Using confocal microscopy, we can study the change in the volume of the nucleus upon cell stretching. This device can also be used to study the response of the other cellular components linked to mechanotransduction by fluorescently labelling them and observing them during stretching.

4 Conclusions

We have developed a micro-mechanical device for stretching single cells and observing the changes in real time. Our device is simple to fabricate, easy to use and requires only a single XYZ positioner to actuate. The device is transparent and fabricated on coverslips. Hence, they are amenable for high-magnification imaging during operation. A large number of these devices can be microfabricated on a single coverslip and independently actuated. Stretching cells on one of the devices does not disturb the cells on others. This allows for multiple experiments such as different stretches, stretch rates, etc. to be performed on a single coverslip. Furthermore, we can adjust the stiffness of the device by varying in-plane widths of beam segments or the thickness of the structural layer.

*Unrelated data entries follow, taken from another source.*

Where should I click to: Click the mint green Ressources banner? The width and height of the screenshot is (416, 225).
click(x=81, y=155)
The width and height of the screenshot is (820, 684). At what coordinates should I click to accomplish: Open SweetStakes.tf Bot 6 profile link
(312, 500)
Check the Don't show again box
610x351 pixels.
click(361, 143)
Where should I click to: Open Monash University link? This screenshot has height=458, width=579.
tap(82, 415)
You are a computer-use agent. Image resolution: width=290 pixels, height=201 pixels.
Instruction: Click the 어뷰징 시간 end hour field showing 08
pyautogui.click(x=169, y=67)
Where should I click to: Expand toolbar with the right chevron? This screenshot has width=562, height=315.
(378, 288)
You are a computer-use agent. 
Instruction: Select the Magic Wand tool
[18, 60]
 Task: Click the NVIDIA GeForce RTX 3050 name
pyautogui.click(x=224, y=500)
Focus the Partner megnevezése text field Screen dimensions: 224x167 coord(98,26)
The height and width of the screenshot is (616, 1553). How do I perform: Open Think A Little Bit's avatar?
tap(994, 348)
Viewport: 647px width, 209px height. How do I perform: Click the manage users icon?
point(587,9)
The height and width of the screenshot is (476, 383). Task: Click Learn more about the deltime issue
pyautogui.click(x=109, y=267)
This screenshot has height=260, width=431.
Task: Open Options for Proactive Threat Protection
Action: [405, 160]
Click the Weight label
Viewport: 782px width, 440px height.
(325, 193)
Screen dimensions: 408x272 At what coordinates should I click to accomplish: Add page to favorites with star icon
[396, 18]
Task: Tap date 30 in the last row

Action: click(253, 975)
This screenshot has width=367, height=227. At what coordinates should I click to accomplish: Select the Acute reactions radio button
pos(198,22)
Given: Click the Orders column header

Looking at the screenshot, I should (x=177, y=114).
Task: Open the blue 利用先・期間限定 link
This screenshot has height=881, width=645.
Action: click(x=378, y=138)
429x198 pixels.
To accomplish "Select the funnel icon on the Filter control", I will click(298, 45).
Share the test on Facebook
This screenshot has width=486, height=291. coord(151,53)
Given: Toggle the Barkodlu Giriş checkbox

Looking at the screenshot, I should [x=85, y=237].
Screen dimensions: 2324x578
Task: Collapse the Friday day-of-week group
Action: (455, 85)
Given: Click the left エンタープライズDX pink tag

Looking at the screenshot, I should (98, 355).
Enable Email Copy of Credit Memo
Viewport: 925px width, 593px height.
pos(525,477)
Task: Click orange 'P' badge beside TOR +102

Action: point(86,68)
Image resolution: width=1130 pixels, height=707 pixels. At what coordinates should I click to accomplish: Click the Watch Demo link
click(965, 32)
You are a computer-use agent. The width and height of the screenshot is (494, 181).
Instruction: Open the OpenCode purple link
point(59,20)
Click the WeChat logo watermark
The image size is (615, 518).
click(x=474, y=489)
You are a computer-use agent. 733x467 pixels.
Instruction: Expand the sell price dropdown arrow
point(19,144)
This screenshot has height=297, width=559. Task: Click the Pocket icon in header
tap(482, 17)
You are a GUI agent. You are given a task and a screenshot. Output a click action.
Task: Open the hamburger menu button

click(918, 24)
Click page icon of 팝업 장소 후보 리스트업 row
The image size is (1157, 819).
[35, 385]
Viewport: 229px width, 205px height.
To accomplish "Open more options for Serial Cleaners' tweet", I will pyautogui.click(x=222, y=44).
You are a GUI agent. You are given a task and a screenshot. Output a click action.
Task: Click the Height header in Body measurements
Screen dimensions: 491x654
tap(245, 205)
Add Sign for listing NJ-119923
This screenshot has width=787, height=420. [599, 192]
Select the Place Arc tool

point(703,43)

Attachment of the cells on the device is accomplished by coating the entire coverslip with Extra Cellular Matrix (ECM) proteins and seeding cells on it. We do not need to pattern the ECM proteins nor place the cells individually on the device. By fluorescent labelling of specific cell components, we can observe their response to mechanical stimuli. This device can be a simple and useful tool to study the effects of mechanical stimuli on cells. As a demonstration, we have cultured NIH 3T3 fibroblasts on the device, stretched them in situ, and measured the deformation of the nucleus as the cell was stretched. We show that cells are capable of deforming the device in Online Resource 1 suggesting that this device can be used to measure the forces exerted by cells. We accept that there is a possibility that the cells attach to the surface of the glass coverslip. To avoid this, in future, we plan to have the same mechanism as an overhanging structure and eliminate any surface interaction.